Geboren in een Antwerps Franstalig bourgeois milieu wilde hij eerst architect worden, maar na zijn studies aan de academie sloot hij zich aan bij de Antwerpse Avantgarde.

Rond 1916 schilderde hij kubistisch en vanaf 1919 maakte hij dadaïstische abstracte collages en objecten van wegwerpmaterialen. Hij publiceerde in 1922 een dadatekst, "Salopes ou le quart heure de rage au soleil". Zijn vrienden waren de dichter Paul Van Ostaijen en de gebroeders Jespers. Samen stichten ze "De bond zonder gezegeld papier"

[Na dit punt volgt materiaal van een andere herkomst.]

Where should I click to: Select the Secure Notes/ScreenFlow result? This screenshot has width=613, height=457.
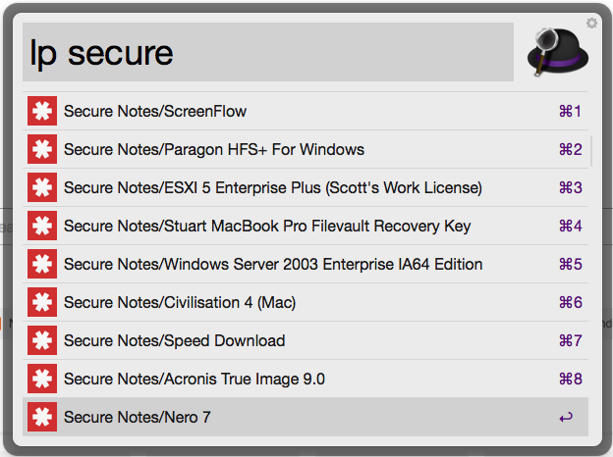155,112

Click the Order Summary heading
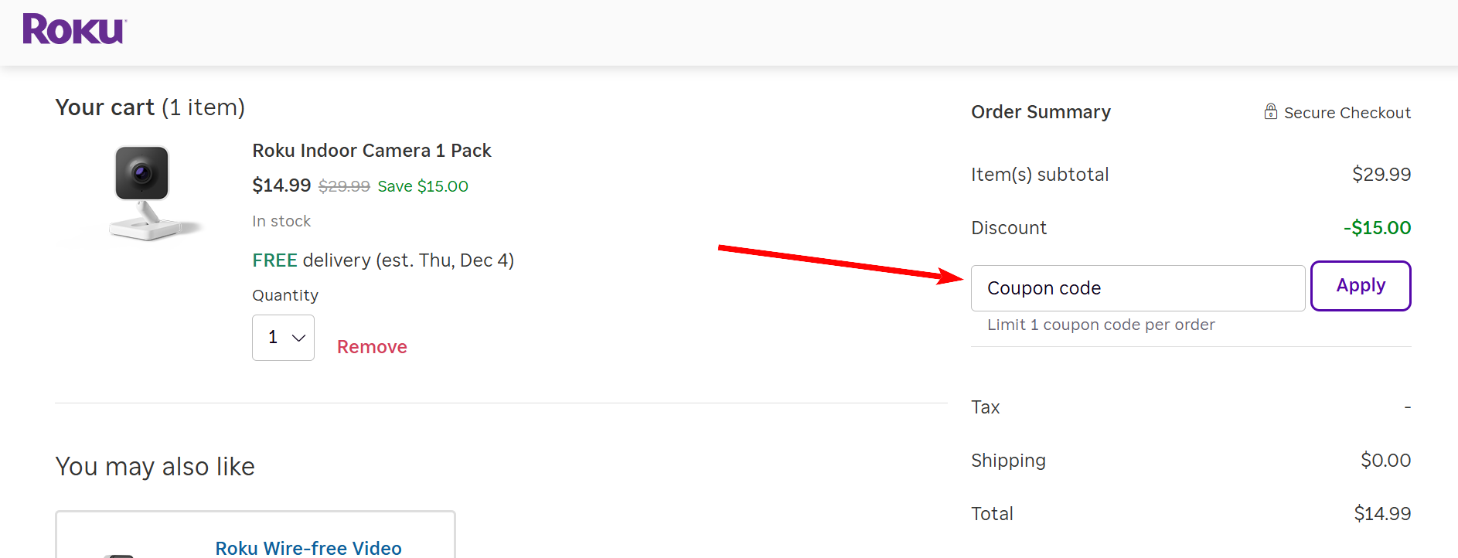1041,111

Rond 1925 keerde hij de Avantgarde de rug toe, brak met zijn vrienden en schiep een eigen stijl, de "Joostens gotiek". Geïnspireerd door Hans Memling en de Vlaamse primitieven schilderde hij talloze madonna's en religieuze taferelen. Maar daarnaast schilderde en tekende hij ook sensuele kindvrouwtjes uit de Antwerpse volksbuurten die hij "Poezeloezen" noemde, een thema dat hem gans zijn leven obsedeerde. Hij maakte reeksen fotocollages en schreef poëzie, dagboeken en andere teksten die meestal ongepubliceerd bleven. In de vijftiger jaren hernam hij zijn dadaïstische assemblages. Zijn temperamentvol karakter voerde hem in een isolement dat hij uitdrukte in duistere houtskooltekeningen. Hij stierf vereenzaamd. Pas na zijn dood kreeg hij in 1976 een retrospectieve in het ICC in Antwerpen.